화학공학소재연구정보센터
Energy & Fuels, Vol.29, No.3, 1812-1822, 2015
Further Study on Ash Deposits in a Large-Scale Wastewater Incineration Plant: Ash Fusion Characteristics and Kinetics
Ash deposition and fusion during the incineration of high-concentration organic wastewater rich in salt is complicated by various issues, resulting in severe operational problems, such as fouling, slagging, and even unscheduled shutdown. The fusion characteristics and melting kinetics of ash samples collected from an industrial-scale wastewater incineration plant were determined by ash fusion temperature tests, simultaneous thermal analysis, and X-ray powder diffractometry. The results showed that the ash fusion characteristics depended upon not only ash compositions but also mineralogy transformation and evolution.

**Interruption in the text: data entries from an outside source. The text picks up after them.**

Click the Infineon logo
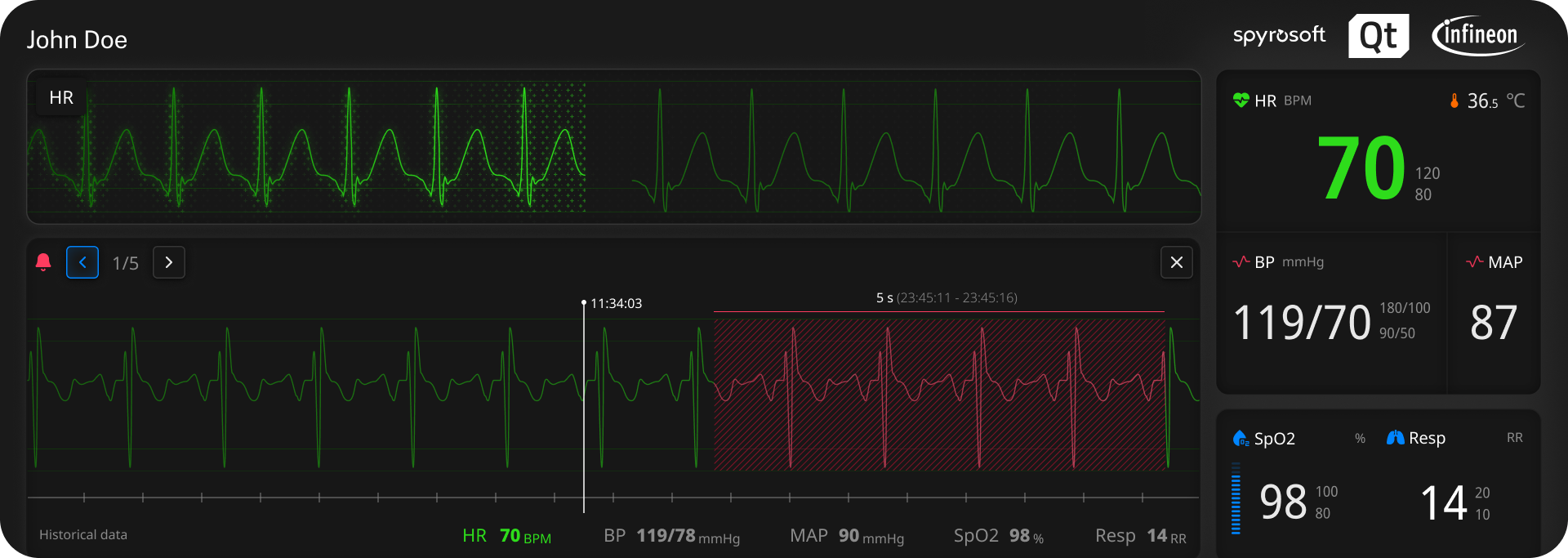This screenshot has width=1568, height=558. [1478, 36]
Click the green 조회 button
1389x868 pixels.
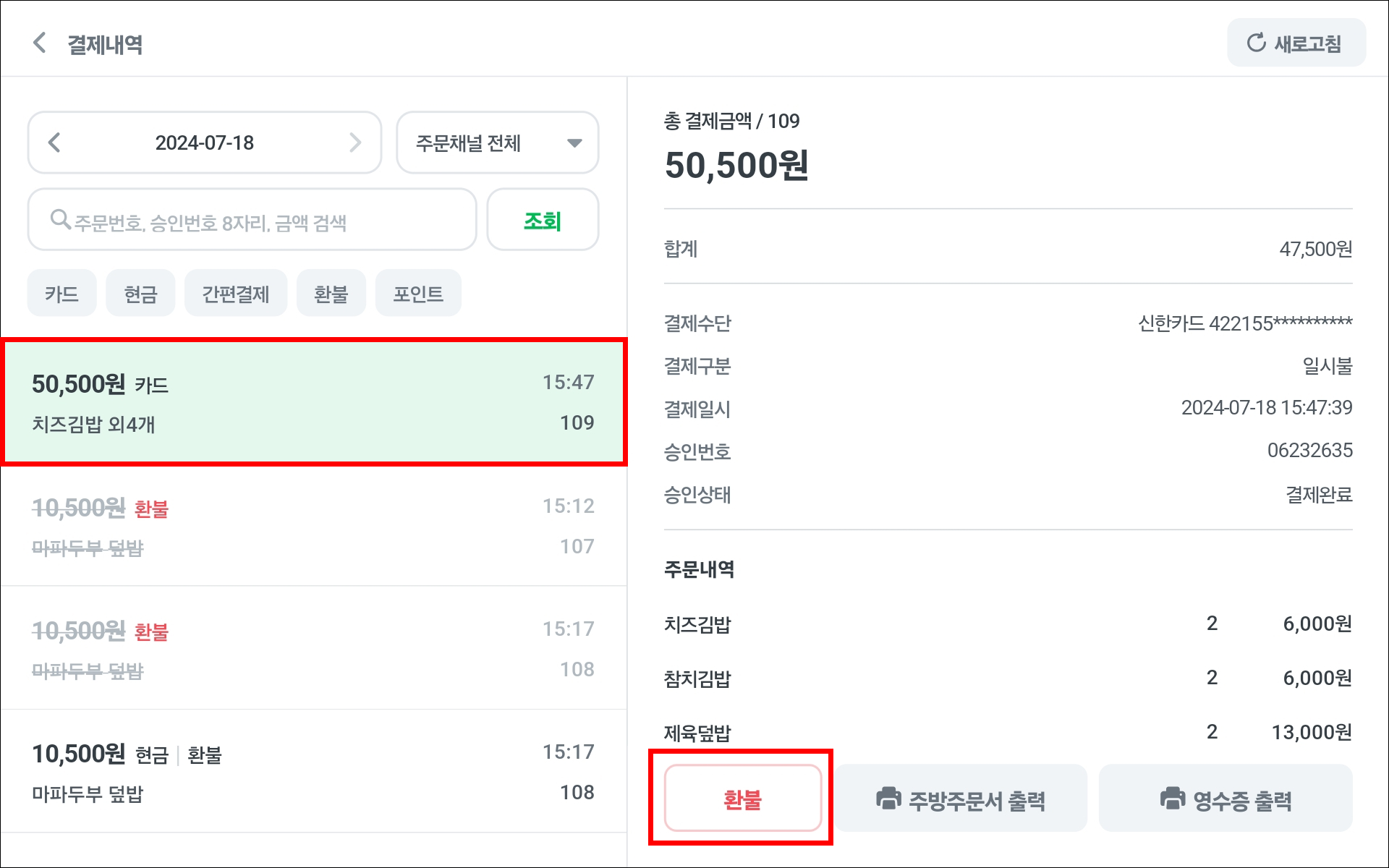[x=543, y=220]
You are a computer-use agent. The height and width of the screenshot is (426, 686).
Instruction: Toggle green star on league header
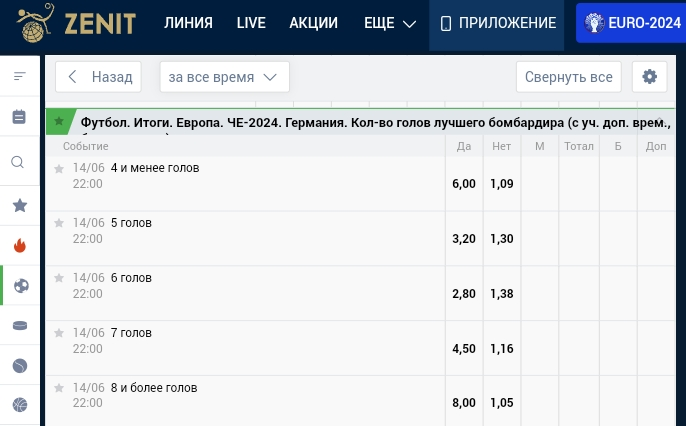pyautogui.click(x=59, y=121)
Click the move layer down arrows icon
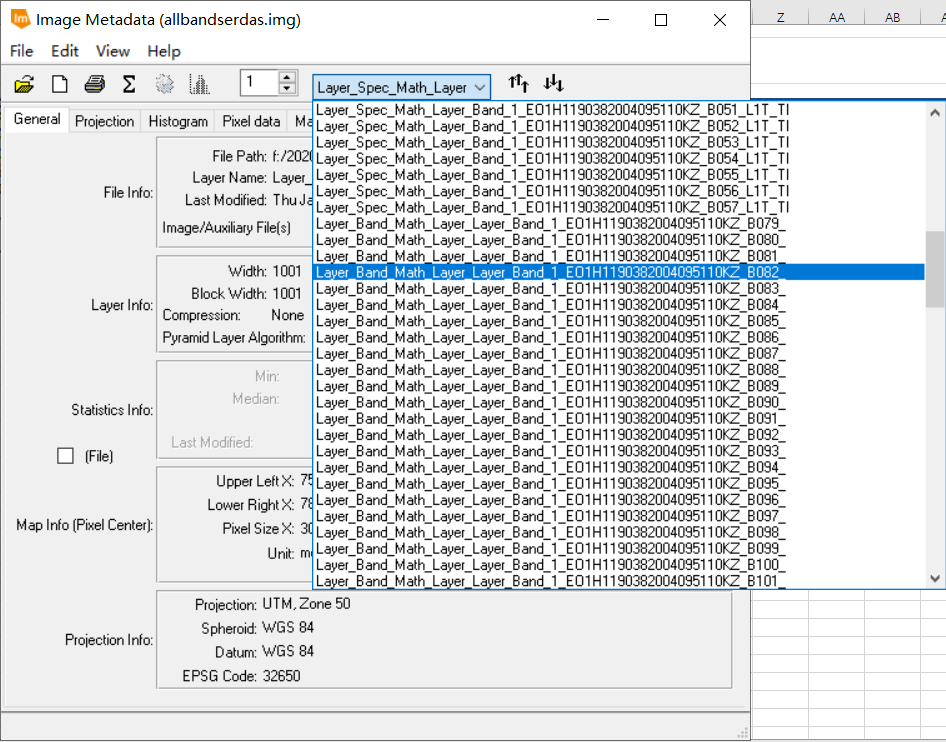Viewport: 946px width, 742px height. click(x=553, y=83)
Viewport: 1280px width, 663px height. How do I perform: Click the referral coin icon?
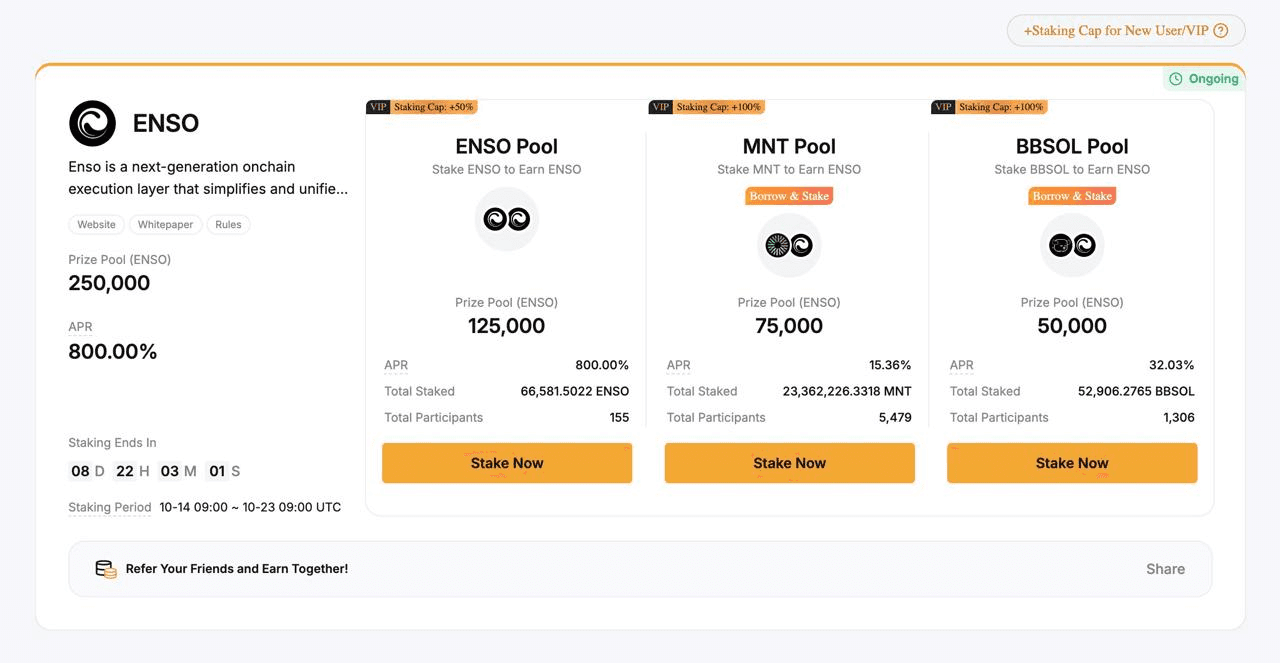tap(105, 568)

The major melting process of ash sample 1 was within the range of 1158-1196 K. Because of the existence of the low-temperature eutectic compounds Na3Fe(SO4)(3) and Na2Ni(SO4)(2)(.)4H(2)O, the temperature ranges of melting processes of ash samples 2-4 were 200-300 K lower than that of ash sample 1. Weight loss processes in ash sample 5 continued over the whole furnace temperature range. The Coats-Redfern equation was used to approximately evaluate the ash melting kinetics. Ash sample 1 had the highest activation energy for an ash melting process (3125.31 kJ mol(-1)). Ash samples 2 and 5 had relatively moderate activation energies (729.15-1338.93 kJ mol(-1)). Ash samples 3 and 4 had the lowest activation energies (374.00 and 375.68 kJ mol(-1)), which indicated that Na2SO4 melting required more energy than the melting of low-temperature eutectic compounds. The most probable reaction model for all of the melting processes was f(alpha) = (1 - alpha)(2). The most probable reaction model for the melting process at 1163.0-1284.9 K in ash sample 3 was f(alpha) = (1- alpha)(4).